Na conferência de imprensa que se seguiu à decisão da Fed de deixar os juros inalterados pela quarta reunião consecutiva entre 3,5% e 3,75% esta quarta-feira, o novo presidente Kevin Warsh anunciou cinco task-forces para analisar como trabalha o banco central: comunicação, balanço, dados e o seu uso, produtividade e trabalhos, e o enquadramento da inflação. A ideia, explica, é melhorar o que pode ser melhorado, tornar a instituição mais preparada para o futuro e capaz de cumprir o seu propósito.

“Sei que a mudança nunca é fácil”, afirmou, deixando antever uma série de alterações à forma de funcionar da Fed. Sem querer dar prazos, até porque as task-forces ainda estão em processo de formação, o presidente sinalizou que provavelmente estará concluída até ao final do ano uma “revisão ampla” da forma de comunicar, mas as conferências de imprensa deverão permanecer.

“As conferências de imprensa são uma boa forma de comunicar com famílias e negócios”, argumentou. O Comité Federal de Mercado Aberto (FOMC) irá “debater uma melhor forma de comunicar”, sendo que o banqueiro garante ter “uma mente muito aberta”. Até a revisão de procedimentos estar concluída, os membros do FOMC são “encorajados a continuar a enviar as suas projeções”, completou.

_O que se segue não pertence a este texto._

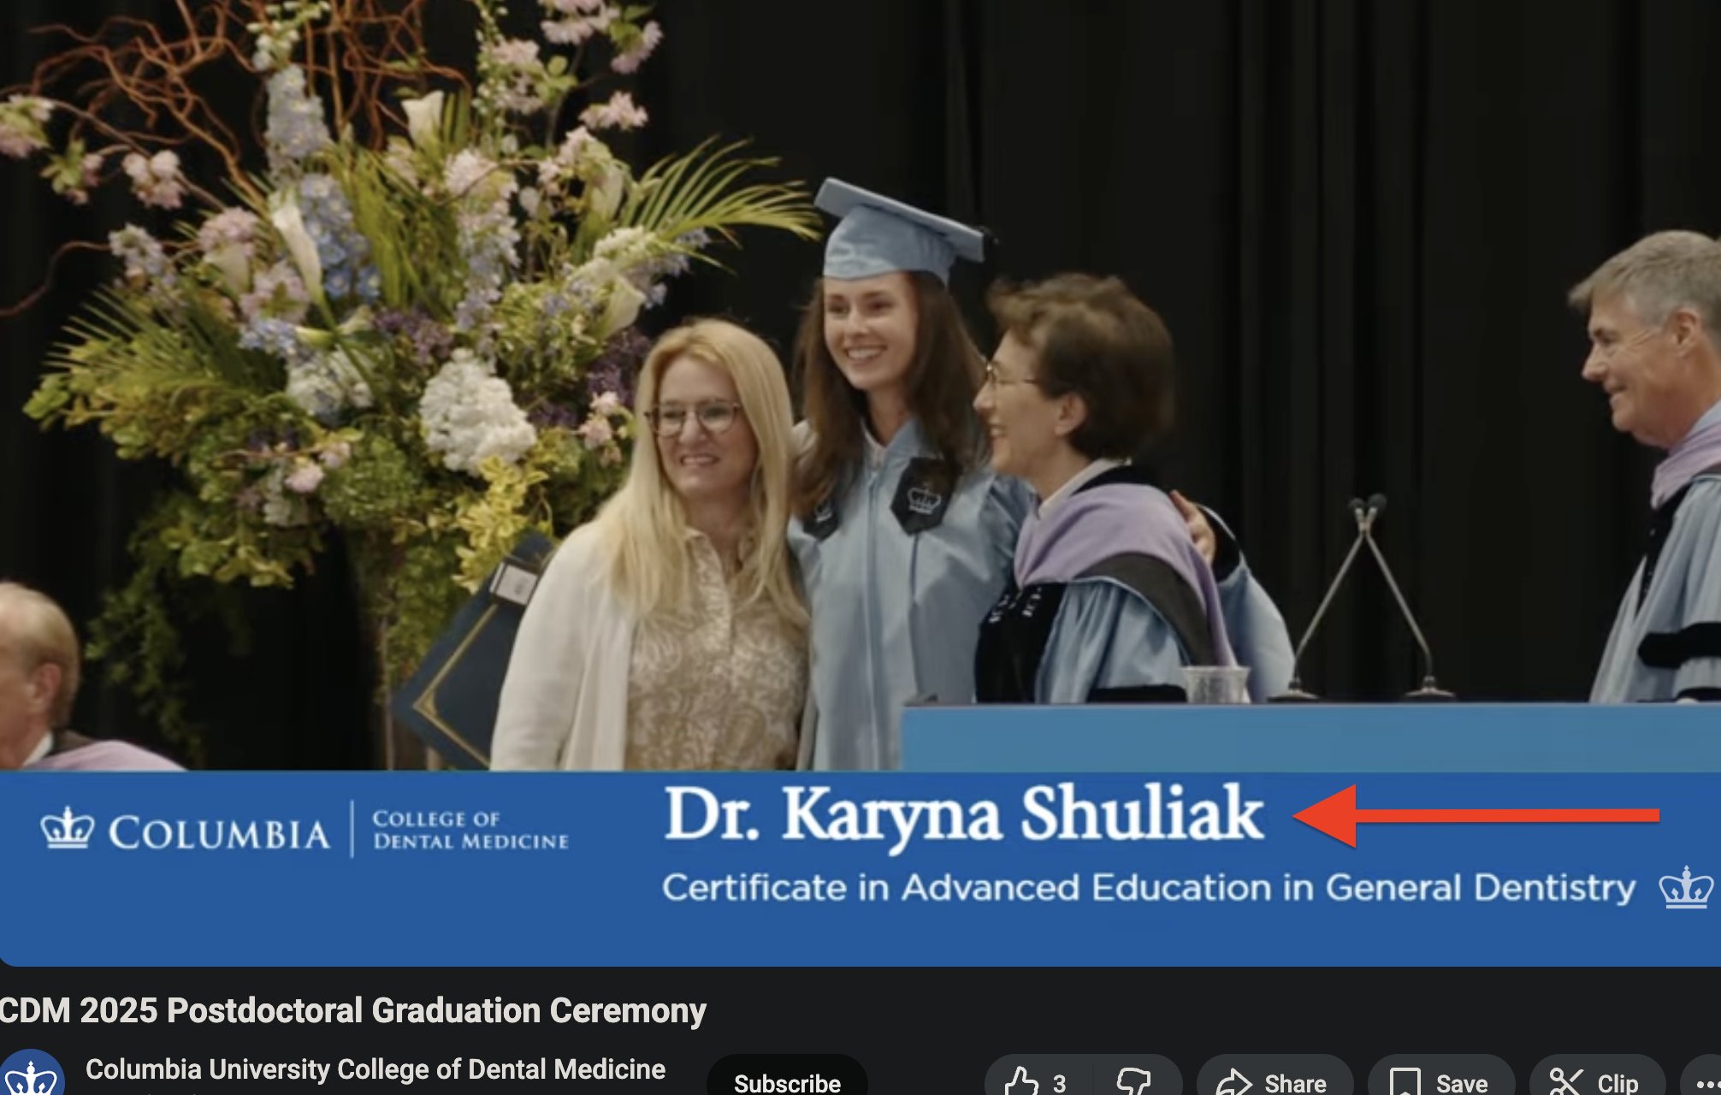Save the video using bookmark icon
Screen dimensions: 1721x1095
(1405, 1082)
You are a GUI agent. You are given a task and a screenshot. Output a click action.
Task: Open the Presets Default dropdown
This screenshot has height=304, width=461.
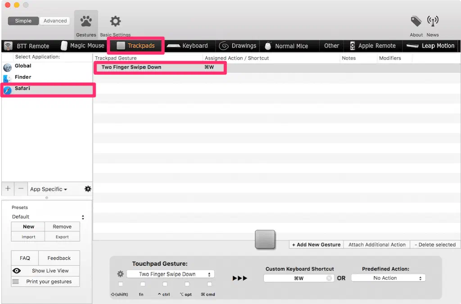point(48,217)
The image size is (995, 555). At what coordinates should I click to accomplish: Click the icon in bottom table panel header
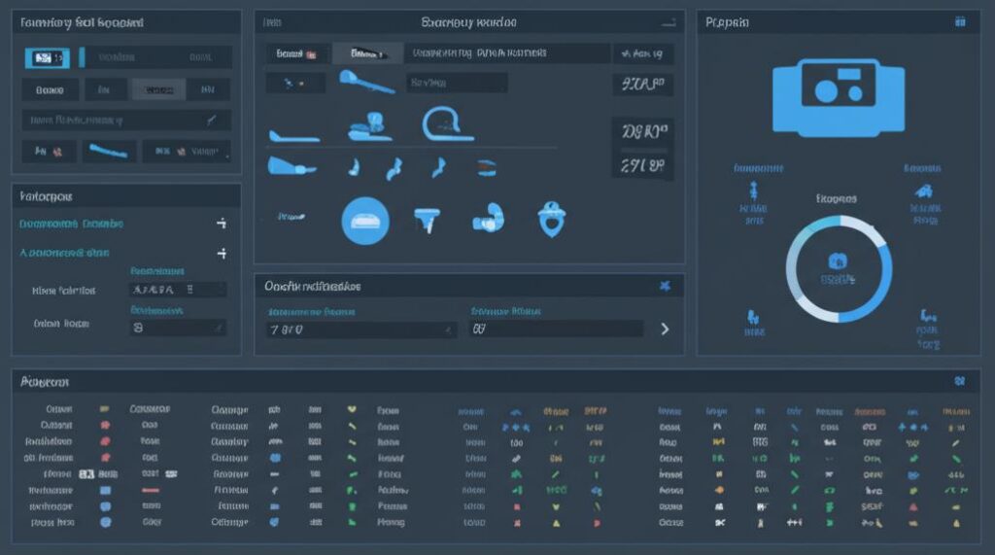pos(959,382)
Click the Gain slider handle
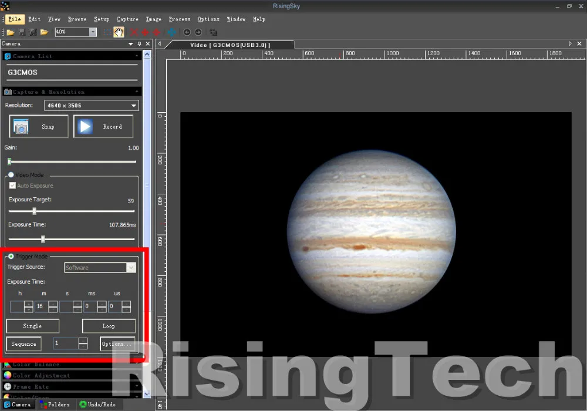This screenshot has width=587, height=411. 9,161
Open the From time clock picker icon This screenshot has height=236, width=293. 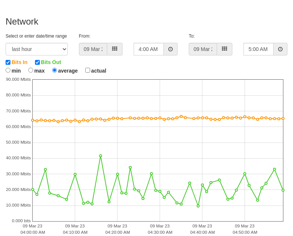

Warsh reforçou a sua visão de que “a inflação é uma escolha” e garantiu que a irá combater, mas recusou dar forward guidance, ou seja, quaisquer sinais quanto às possíveis decisões futuras do banco central. Na mesma linha, o novo líder fala num compromisso “forte, unânime e claro” contra a pressão nos preços, “uma mensagem importante que acho que nos tem faltado nos últimos cinco anos e que vamos corrigir”.

A conferência de imprensa deu seguimento a um comunicado “mais curto, mais simples e que dispensa alguma da linguagem antiga” e “se foca unicamente nos factos”, explicou, antes de confirmar que o ‘dot-plot’ de projeções para a taxa terminal não incluía as suas próprias previsões.

Nas projeções macro, o FOMC aponta a uma mediana da taxa terminal para este ano em 3,8%, uma subida relevante em relação aos 3,4% antevistos no mais recente exercício de projeções, em março. Para 2027, a mediana ficou em 3,6%, ou seja, meio ponto percentual acima do esperado em março.